Buongiorno ai Lettori di Investing.com.
Le prospettive rialziste del dollaro hanno subito una decellerazione, questo perché nelle ultime 24 ore abbiamo assistito a una minore propensione al rischio degli investitori.
Ma qual è il motivo? Sicuramente le ulteriori preoccupazione sulla riforma fiscale USA e le conseguenti ripercussioni sull’obbligazionario.
L'appiattimento della curva dei rendimenti è nuovamente esacerbata, basti pensare che lo spred tra la scadenza a 2 anni e la scadenza a 10 anni è appena di 67 punti base.
Niente di nuovo, verrebbe da dire, considerando che è da tempo che lo spread è decisamente basso.
Riduzione che, nelle ultime ore, è stata provocata da un calo del rendimento del decennale e ciò ha messo pressione ai rialzisti del biglietto verde.
Avendo precedentemente superato il 2,40%, il Bond statunitense è sceso al 2,35%.
La reazione più consistente ha colpito il principe dei cambi, EUR/USD, che ha messo a segno il più importante rally da 5 mesi a questa parte.
Sul fronte USD/JPY, vista la correlazione positiva con i rendimenti obbligazionari, stiamo assistendo al test dell’importantissimo supporto a quota 113.
La forza dello yen è dettata, come detto in apertura, dalla minore propensione al rischio ed è evidente che in tali circostanze la corsa ai beni rifugio è più pressante.
Non solo, durante la notte abbiamo avuto una serie di dati macroeconomici nipponici che hanno sostenuto lo Yen.
Wall Street chiudeva la sessione del martedì leggermente al di sopra dei minimi intraday, ma di certo non si può parlare di una ripresa del trend rialzista.
La correzione c’è ed è profonda e molti iniziano a domandarsi se siamo di fronte a un cambiamento nel sentiment generale.
La debolezza ha colpito anche i listini asiatici, importante la perdita del Nikkei a -1,6% e sul fronte europeo l’azionario è già sotto pressione.
Nel valutario, detto della debolezza del Dollaro e dell’Euro in ripresa, non possiamo non menzionare la debolezza dell’Aussie a seguito di salari più bassi del previsto.
Ovviamente l’avversione al rischio sta innescando acquisti dell’oro, giunto a quota 1284 dollari l’oncia, mentre il Future Petrolio Greggio WTI non è riuscita a sforare la resistenza dei 57 dollari al barile (WTI) dopo che è trapelata l'aspettativa di una crescita mondiale della domanda (600.000 barili al giorno) nel primo trimestre del 2018.

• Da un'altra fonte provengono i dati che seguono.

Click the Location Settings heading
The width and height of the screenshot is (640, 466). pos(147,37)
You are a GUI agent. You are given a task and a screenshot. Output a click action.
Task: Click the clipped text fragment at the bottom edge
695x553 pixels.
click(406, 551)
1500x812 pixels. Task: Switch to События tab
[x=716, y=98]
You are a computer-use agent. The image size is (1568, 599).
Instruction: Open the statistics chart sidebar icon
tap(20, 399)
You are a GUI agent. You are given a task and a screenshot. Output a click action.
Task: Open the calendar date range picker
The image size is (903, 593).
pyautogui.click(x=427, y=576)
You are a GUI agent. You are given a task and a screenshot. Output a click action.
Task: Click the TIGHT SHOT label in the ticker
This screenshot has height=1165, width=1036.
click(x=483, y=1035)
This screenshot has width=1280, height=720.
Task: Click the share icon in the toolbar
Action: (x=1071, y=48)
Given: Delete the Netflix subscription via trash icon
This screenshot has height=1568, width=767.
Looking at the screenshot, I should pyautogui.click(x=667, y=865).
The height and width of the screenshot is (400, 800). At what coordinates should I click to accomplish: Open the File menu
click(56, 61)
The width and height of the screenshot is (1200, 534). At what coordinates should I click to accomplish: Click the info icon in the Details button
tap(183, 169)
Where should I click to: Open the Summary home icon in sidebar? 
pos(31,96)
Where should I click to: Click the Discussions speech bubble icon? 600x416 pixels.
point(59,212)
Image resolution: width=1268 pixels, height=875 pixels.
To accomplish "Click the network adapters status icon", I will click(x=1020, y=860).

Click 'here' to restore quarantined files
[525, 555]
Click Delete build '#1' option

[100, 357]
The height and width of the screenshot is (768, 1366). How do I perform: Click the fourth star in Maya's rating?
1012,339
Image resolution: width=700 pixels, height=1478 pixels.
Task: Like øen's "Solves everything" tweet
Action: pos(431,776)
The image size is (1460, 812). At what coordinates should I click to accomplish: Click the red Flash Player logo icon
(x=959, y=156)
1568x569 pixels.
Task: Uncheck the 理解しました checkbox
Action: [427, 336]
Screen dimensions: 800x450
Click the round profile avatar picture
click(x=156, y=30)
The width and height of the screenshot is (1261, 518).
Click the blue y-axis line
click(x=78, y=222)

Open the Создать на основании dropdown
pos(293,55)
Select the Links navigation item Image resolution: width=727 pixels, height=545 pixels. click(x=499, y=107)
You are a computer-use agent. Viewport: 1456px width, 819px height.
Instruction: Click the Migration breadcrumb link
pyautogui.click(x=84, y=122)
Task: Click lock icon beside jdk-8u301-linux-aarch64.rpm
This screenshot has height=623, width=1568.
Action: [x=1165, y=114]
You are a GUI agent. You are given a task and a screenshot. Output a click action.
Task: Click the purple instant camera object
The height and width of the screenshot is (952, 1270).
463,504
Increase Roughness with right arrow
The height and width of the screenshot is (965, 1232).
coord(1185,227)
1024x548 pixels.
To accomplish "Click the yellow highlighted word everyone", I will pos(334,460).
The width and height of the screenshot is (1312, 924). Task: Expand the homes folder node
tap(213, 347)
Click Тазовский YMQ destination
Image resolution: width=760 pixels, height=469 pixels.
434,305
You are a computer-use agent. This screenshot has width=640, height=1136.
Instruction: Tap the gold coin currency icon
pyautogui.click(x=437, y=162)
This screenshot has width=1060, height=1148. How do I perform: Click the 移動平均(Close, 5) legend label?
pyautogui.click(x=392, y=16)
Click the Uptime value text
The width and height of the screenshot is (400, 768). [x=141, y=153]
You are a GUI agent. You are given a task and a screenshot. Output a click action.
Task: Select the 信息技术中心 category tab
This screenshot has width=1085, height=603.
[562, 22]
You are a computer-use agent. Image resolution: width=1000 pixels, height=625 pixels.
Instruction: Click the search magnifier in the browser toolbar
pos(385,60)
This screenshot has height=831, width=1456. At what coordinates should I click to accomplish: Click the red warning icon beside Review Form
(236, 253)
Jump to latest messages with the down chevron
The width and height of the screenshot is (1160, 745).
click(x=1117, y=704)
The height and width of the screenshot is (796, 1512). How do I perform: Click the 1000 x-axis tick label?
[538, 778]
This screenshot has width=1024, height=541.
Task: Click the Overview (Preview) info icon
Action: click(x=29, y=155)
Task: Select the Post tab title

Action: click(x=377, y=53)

Il calendario macro economico prevede dati importanti, già dalla mattinata europea.
Si partirà con la disoccupazione britannica, che dovrebbe rimanere al 4,3%, ma l'obiettivo sarà focalizzato sui salari settimanali medi, esclusi bonus, per i quali si prevede un miglioramento al +2,2% (dal +2,1 % precedente). Con i dati inflattivi di ieri, sotto le aspettative, i salari reali potrebbero diminuire. Nel pomeriggio attenzione al CPI statunitense, che potrebbe scendere al +2,0% (dal + 2,2% precedente) mentre il CPI core dovrebbe rimanere ancorato al + 1,7%. Su dati di questo genere non aspettiamoci ripercussioni sulla curva dei rendimenti e di conseguenza su una ripresa immediata del Dollaro. Importante anche il dato sulle vendite al dettaglio, attese in crescita del + 0,2% su base mensile. Il New York Fed Manufacturing dovrebbe restare vigoroso, +26.0, anche se leggermente al di sotto rispetto al +30.2 del mese scorso. Chiuderemo con le scorte di Petrolio, per le quali ci si aspettano -2,2 milioni di barili (+2,2 milioni la settimana scorsa). In calo anche i distillati, -1,8 milioni di barili (-3,4 milioni la settimana scorsa) così come la benzina -1,5 milioni di barili (-3,3 milioni di barili la scorsa settimana).